Imola, 19 settembre 2014 - CAPOLINEA: il reato si è prescritto. Finisce così, come era stato annunciato all'ultima udienza dai legali delle difese, il processo per il presunto furto di ghiaia e fresato messo in atto dalla coop edile Cesi – oggi in liquidazione coatta – ai tempi della realizzazione dell'asse attrezzato di Zolino. Ieri mattina il collegio giudicante (Castore, Pecorella e Resta) ha riconosciuto la sopraggiunta prescrizione per l'accusa di peculato in concorso che vedeva alla sbarra ben sei imputati: l'ex presidente di Cesi Rino Baroncini e l'allora direttore dei lavori Ivan Scala, difesi dall’avvocato Mariano Rossetti, il direttore dei lavori per conto del Comune Giovanni Baruzzi assistito dal legale Gino Bottiglioni, Marco Maccaferri di Cesi difeso dall’avvocato Giovanni Ferri, Nello Ravaioli e Franco Costa del Centro Leonardo dall’avvocato Mauro Pacilio.

I dodici anni e mezzo passati dai fatti contestati (2000-2002) hanno reso il processo improcedibile e l'accusa priva di una verità giudiziaria. «Prendiamo atto della decisione del Tribunale – commenta l'avvocato Bottiglioni –, ma siamo contenti a metà. Avremmo preferito un'assoluzione piena». «Non per colpa nostra è maturata la prescrizione – aggiunge il legale Rossetti –. Ci siamo impegnati al massimo per affrontare il processo al meglio, sentendo tutti i consulenti». A caldo non risulta che qualcuno degli imputati sia intenzionato a rinunciare ai termini della prescrizione e la questione, colpi di scena a parte, si chiude qui.

I FATTI contestati facevano riferimento al cantiere per la realizzazione dell’asse attrezzato di Zolino, di fronte al Centro Leonardo, tra il 2000 e il 2002. Secondo l’inchiesta della Guardia di finanza, partita nel 2004 da un esposto del Wwf regionale, in quel periodo sarebbero spariti migliaia di metri cubi di ghiaia e fresato, finiti in altri cantieri della coop edile anziché essere monetizzati al Comune che era proprietario dell’area dei lavori e quindi proprietario di quei materiali trovati sul posto. Il danno per il Comune contestato dal pm Antonello Gustapane che coordinò le indagini ammonterebbe a circa 138mila euro (1.985 metri cubi di fresato e 9.183 di ghiaia).
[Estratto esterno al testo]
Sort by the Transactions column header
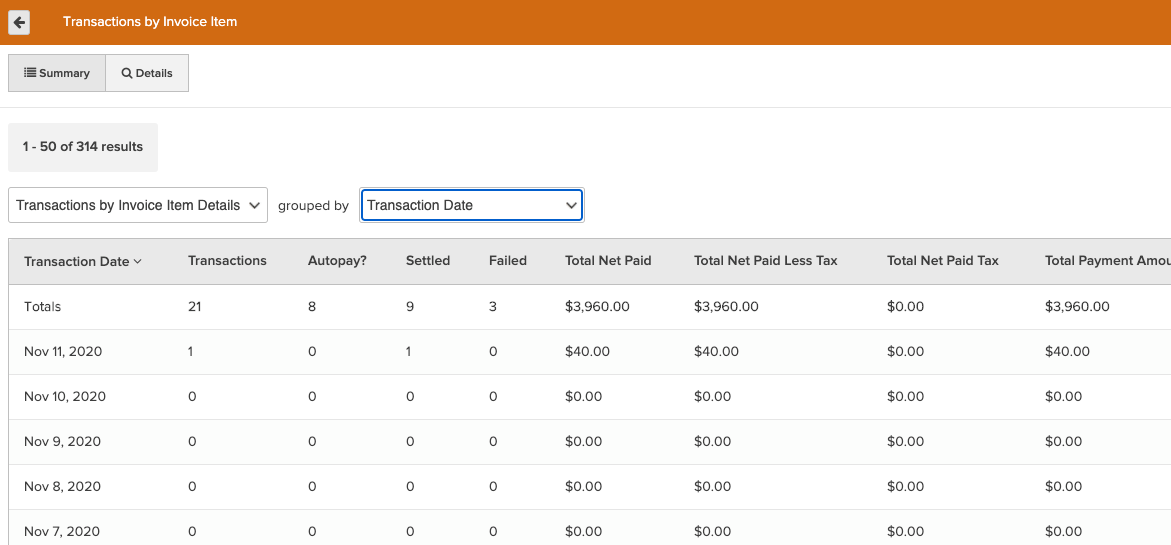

In una delle ultime udienze, il magistrato era arrivato a circoscrivere il reato al secondo stralcio del cantiere e il furto di materiale, secondo la procura, era stato possibile grazie al tacito consenso della società Centro Leonardo alla quale il Comune aveva affidato i lavori viari nel 1999, poi subappaltati a Cesi. Secondo le difese, Cesi effettivamente trattenne per sé del materiale, ma non di pregio. Per contratto, infatti, la coop edile avrebbe potuto impossessarsi dello scarificato d’asfalto e della terra mista a sassi, utilizzata poi nei sottomanti stradali. La ghiaia, invece, la si sarebbe potuta trovare solo a profondità maggiori e, quella trovata, sarebbe stata riutilizzata sul posto stendendola sotto alla rotonda.